L'activité des lobbyistes davantage encadrée en France

La Presse Canadienne . les affaires.com . 02-07-2009

Le double objectif de cette réglementation, la première du genre adoptée par une institution publique française, est de "consacrer le rôle" joué par les lobbies dans "l'information des députés" et de "s'assurer que leur activité est conforme à des règles de bonne conduite", selon la présidence de l'Assemblée.



A partir de la rentrée parlementaire d'octobre, les représentants d'intérêts publics ou privés (autorités administratives, organismes publics, organisations professionnelles, entreprises privées, sociétés de conseil, associations) pourront accéder au Palais-Bourbon, à condition de figurer sur une liste des lobbyistes agréés par l'Assemblée.



Pour pouvoir figurer sur cette liste publiée sur le site de l'Assemblée, ils devront remplir un formulaire donnant des informations sur leurs activités et les intérêts qu'ils défendent, et souscrire à un code de bonne conduite.



Lorsqu'ils contacteront un député, les représentants d'intérêts devront indiquer leur identité, l'organisme pour lequel ils travaillent et les intérêts qu'ils représentent et "s'abstenir de toute démarche en vue d'obtenir des informations ou des décisions par des moyens frauduleux". Les informations apportées aux parlementaires "ne devront pas comporter d'éléments volontairement inexacts destinés à les induire en erreur et devront être ouvertes sans discrimination à tous les députés quelle que soit leur appartenance politique", dit encore le code.



Le code interdit aux représentants d'intérêts de "céder à titre onéreux ou contre toute forme de contrepartie des documents provenant de l'Assemblée nationale, d'utiliser du papier à en-tête ou le logo de l'Assemblée nationale et d'entreprendre des démarches publicitaire ou commerciale dans les locaux de l'Assemblée nationale".



Le bureau de l'Assemblée pourra retirer de la liste provisoirement ou définitivement un représentant d'intérêts qui n'aura pas respecté ce code.



Ce code de bonne conduite souhaité par le président Bernard Accoyer, qui s'est investi dès 2007 sur le sujet, est destiné à empêcher les abus constatés lors de l'examen de plusieurs textes de loi ces dernières années.

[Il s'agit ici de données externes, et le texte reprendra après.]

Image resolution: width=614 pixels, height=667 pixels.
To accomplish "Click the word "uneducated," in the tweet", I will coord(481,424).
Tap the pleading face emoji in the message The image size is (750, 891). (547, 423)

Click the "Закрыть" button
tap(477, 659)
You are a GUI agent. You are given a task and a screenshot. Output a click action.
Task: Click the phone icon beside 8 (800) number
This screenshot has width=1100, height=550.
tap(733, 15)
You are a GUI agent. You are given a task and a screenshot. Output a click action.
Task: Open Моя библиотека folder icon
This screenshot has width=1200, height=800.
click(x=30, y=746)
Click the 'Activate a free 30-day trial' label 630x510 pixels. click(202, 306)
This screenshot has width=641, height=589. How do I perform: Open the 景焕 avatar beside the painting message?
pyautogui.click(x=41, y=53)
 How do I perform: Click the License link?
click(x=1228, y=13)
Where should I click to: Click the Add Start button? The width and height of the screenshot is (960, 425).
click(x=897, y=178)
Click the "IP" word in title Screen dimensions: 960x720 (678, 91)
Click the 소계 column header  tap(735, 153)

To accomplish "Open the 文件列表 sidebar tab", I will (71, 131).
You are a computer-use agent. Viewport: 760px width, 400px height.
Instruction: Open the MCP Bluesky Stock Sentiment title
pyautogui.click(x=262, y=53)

En 2005, la société Virgin avait ainsi fait de la promotion pour sa plateforme de téléchargement légal dans un salon jouxtant l'hémicycle.



Il met en même temps fin à une hypocrisie. Un rapport publié en janvier 2008 par le député du Loiret Jean-Paul Charié avait révélé que certains lobbyistes disposaient de cartes permanentes d'accès au Palais-Bourbon fournies par des députés, finançaient des voyages à l'étranger pour les élus ou entraient dans des bureaux sans prendre rendez-vous.